▸ EXERCISE PROMPT: For every line in the records below that holds "formula", make a copy.

-- Opening Marker --

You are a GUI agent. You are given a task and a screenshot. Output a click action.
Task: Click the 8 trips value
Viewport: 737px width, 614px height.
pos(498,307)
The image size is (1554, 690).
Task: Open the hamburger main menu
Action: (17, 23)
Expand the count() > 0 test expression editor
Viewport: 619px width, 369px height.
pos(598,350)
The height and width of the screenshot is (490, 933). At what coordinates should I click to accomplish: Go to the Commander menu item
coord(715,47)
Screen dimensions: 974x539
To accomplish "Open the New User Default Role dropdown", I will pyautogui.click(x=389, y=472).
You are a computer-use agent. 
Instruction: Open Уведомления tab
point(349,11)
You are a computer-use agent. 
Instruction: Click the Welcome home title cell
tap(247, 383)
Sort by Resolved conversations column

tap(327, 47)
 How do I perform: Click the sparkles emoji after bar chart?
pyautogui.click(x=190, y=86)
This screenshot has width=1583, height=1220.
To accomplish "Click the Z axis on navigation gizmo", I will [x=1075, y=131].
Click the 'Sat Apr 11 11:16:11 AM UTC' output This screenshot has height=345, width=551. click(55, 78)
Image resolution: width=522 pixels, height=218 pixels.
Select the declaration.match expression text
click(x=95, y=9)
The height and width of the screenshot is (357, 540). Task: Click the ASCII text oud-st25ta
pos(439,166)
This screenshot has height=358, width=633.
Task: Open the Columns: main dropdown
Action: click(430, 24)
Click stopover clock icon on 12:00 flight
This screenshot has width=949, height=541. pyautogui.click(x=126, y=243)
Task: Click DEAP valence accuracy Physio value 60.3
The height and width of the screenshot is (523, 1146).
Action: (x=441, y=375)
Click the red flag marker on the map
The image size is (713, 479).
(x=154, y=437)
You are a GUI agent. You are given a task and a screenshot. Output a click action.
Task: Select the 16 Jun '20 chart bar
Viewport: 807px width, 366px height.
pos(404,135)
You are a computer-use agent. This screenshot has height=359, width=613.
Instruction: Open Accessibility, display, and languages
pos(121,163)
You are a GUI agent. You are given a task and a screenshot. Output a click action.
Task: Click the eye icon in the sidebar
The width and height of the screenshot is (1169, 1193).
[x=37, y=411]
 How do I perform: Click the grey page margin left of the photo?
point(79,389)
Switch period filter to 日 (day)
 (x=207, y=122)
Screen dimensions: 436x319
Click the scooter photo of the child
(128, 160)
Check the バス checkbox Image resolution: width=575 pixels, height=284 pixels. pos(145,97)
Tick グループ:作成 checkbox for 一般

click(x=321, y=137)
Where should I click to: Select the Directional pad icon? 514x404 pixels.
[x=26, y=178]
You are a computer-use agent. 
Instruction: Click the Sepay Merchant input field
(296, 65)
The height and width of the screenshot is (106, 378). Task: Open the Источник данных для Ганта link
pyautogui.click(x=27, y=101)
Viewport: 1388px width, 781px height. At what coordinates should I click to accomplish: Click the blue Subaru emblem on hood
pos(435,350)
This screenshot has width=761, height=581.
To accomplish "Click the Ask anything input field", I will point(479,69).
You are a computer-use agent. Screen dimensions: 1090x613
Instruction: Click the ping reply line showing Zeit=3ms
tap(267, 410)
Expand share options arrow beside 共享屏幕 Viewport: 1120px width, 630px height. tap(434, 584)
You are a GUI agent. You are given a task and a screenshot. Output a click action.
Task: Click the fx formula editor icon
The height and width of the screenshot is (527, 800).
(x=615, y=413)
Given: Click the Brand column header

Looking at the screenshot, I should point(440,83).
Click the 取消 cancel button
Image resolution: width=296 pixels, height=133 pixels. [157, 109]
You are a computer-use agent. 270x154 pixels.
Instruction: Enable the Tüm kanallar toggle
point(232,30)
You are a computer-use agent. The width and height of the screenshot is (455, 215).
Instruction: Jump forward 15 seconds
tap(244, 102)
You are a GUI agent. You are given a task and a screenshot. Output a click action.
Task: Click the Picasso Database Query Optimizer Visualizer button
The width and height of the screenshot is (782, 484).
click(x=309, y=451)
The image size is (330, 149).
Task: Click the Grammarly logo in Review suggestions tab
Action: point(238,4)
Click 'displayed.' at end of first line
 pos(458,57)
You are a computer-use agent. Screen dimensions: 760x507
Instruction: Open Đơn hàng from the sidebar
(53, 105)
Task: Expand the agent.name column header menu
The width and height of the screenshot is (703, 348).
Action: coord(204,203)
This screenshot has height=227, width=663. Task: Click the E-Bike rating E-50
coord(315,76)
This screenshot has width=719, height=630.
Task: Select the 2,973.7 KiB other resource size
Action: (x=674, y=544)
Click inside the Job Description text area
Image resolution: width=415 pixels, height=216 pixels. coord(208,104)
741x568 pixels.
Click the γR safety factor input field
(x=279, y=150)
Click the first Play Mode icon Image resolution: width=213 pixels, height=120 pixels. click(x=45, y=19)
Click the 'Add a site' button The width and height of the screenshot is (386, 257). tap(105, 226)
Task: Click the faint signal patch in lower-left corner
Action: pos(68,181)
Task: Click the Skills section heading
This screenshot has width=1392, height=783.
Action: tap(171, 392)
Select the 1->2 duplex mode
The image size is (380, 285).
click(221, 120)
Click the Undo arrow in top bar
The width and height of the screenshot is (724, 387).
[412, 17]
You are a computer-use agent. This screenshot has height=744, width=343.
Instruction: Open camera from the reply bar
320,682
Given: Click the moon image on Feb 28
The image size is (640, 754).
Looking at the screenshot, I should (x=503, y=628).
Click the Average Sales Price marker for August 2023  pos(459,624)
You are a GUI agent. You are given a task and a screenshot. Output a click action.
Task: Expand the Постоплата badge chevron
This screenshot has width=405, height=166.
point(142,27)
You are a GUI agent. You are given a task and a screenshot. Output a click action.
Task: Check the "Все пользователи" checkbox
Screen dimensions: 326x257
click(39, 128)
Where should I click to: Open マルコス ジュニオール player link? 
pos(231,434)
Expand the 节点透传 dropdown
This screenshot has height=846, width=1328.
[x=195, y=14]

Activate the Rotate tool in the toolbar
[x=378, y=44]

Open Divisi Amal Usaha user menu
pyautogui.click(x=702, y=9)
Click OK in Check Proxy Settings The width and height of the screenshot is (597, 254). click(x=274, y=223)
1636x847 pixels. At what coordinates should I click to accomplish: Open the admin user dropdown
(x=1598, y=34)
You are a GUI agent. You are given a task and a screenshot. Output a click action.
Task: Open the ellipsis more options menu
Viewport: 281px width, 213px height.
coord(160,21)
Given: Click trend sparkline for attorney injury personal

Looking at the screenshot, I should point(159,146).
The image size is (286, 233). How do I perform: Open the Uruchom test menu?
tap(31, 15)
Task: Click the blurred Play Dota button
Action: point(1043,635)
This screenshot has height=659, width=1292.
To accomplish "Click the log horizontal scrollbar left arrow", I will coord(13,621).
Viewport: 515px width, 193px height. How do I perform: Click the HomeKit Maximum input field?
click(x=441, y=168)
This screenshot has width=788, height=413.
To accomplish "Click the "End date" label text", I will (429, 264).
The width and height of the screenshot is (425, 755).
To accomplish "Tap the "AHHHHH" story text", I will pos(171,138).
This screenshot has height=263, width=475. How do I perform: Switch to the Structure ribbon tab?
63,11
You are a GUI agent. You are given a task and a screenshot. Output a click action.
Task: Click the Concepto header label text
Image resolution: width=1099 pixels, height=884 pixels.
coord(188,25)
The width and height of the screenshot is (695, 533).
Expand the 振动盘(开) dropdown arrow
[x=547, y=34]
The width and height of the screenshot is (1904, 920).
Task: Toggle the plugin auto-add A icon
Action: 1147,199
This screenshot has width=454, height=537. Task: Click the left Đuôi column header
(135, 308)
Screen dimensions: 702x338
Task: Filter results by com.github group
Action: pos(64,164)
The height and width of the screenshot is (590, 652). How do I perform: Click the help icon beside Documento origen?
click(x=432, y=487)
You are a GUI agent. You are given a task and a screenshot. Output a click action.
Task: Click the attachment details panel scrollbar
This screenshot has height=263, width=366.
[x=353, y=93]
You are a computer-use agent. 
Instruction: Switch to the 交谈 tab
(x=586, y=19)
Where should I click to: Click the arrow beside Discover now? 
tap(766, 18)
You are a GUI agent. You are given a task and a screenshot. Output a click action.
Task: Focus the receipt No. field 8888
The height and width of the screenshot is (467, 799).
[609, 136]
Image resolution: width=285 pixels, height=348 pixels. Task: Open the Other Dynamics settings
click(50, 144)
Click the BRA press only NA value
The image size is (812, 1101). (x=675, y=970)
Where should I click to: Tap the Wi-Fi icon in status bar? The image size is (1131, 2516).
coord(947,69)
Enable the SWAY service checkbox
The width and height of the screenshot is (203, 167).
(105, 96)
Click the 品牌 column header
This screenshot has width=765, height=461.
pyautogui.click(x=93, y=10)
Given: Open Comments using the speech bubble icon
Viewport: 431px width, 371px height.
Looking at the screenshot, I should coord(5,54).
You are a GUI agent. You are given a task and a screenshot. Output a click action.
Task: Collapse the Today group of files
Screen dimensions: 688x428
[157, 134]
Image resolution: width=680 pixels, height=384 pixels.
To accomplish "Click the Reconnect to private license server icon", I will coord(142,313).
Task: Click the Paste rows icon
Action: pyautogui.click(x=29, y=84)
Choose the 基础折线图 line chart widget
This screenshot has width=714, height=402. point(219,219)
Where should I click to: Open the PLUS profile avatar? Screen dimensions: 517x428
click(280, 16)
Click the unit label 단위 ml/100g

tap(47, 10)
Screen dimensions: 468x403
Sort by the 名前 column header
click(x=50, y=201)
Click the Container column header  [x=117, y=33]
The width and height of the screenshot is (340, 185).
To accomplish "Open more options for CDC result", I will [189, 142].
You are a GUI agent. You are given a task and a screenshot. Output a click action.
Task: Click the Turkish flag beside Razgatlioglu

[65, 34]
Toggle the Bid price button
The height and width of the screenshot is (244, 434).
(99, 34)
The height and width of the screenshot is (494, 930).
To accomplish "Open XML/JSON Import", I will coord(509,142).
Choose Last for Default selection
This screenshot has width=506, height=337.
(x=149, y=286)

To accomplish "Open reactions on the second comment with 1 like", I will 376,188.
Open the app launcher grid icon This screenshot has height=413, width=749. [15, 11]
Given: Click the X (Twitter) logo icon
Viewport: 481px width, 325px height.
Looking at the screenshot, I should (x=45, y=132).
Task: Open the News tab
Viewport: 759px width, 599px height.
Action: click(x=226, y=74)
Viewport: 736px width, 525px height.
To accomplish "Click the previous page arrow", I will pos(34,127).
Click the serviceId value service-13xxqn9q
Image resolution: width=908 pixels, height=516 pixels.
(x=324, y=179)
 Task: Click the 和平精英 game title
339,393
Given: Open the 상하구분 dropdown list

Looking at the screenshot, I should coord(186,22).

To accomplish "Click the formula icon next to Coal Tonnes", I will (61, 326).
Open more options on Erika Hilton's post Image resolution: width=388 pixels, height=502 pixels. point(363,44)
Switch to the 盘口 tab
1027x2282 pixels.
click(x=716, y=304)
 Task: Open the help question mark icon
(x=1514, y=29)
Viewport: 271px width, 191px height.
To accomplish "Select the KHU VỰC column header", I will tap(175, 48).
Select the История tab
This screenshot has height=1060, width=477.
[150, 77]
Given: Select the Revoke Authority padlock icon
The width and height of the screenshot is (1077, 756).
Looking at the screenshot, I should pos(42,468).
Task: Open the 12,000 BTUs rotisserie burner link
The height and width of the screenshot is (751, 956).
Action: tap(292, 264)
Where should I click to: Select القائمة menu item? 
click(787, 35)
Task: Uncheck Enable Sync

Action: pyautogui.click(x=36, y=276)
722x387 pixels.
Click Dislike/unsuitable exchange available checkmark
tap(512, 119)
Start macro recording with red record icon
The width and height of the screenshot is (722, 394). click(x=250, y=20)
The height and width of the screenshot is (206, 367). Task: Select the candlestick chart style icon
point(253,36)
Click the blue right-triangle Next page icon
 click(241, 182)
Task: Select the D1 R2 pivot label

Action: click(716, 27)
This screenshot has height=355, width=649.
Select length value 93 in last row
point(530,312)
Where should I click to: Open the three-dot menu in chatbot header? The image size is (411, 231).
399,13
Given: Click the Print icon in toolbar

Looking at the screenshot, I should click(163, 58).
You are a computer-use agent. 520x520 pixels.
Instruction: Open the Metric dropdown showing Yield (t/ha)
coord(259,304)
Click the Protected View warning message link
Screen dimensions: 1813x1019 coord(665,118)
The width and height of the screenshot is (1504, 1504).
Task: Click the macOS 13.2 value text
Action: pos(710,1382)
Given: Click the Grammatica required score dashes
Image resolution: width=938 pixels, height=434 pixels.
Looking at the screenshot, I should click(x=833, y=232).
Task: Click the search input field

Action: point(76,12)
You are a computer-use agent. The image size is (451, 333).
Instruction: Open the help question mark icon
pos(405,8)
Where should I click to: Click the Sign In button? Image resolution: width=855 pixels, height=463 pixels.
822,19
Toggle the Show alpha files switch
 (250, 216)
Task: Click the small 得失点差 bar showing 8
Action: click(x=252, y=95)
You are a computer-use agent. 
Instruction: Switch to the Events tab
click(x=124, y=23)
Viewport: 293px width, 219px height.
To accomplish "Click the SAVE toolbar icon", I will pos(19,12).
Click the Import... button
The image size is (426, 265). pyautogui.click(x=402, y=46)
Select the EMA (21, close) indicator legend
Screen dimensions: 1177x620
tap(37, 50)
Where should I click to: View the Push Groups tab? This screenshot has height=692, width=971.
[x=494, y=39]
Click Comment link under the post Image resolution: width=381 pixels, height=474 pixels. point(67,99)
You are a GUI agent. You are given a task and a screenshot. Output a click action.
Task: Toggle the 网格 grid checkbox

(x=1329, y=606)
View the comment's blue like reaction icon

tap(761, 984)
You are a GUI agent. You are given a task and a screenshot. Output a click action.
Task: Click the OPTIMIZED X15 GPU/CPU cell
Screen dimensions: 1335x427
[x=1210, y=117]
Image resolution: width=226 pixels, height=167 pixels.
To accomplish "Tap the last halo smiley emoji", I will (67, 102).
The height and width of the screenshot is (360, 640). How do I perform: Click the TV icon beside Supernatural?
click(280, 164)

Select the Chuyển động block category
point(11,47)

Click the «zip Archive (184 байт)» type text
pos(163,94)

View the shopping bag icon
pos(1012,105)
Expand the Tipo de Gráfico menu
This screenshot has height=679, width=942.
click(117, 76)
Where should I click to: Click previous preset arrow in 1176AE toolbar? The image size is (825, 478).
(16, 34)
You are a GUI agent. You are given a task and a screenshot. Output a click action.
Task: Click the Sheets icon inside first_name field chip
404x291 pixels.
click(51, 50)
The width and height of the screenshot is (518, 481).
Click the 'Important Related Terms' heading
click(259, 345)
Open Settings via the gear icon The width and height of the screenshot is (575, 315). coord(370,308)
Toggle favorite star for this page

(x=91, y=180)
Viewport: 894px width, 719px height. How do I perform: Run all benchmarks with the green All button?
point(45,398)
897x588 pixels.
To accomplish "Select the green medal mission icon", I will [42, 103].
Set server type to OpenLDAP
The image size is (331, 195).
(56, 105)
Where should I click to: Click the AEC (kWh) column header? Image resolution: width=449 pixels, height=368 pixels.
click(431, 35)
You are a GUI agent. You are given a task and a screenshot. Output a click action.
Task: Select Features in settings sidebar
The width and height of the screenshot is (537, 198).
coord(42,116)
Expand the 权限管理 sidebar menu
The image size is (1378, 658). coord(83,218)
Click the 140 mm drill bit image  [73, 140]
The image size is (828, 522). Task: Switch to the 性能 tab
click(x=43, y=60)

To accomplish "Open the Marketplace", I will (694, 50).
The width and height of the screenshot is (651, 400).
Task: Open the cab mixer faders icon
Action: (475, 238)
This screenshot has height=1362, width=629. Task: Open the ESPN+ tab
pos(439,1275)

-- Closing Marker --

▸ WRITTEN RESPONSE:
Task: Click the fx formula editor icon
To accomplish "Click the formula icon next to Coal Tonnes", I will (61, 326).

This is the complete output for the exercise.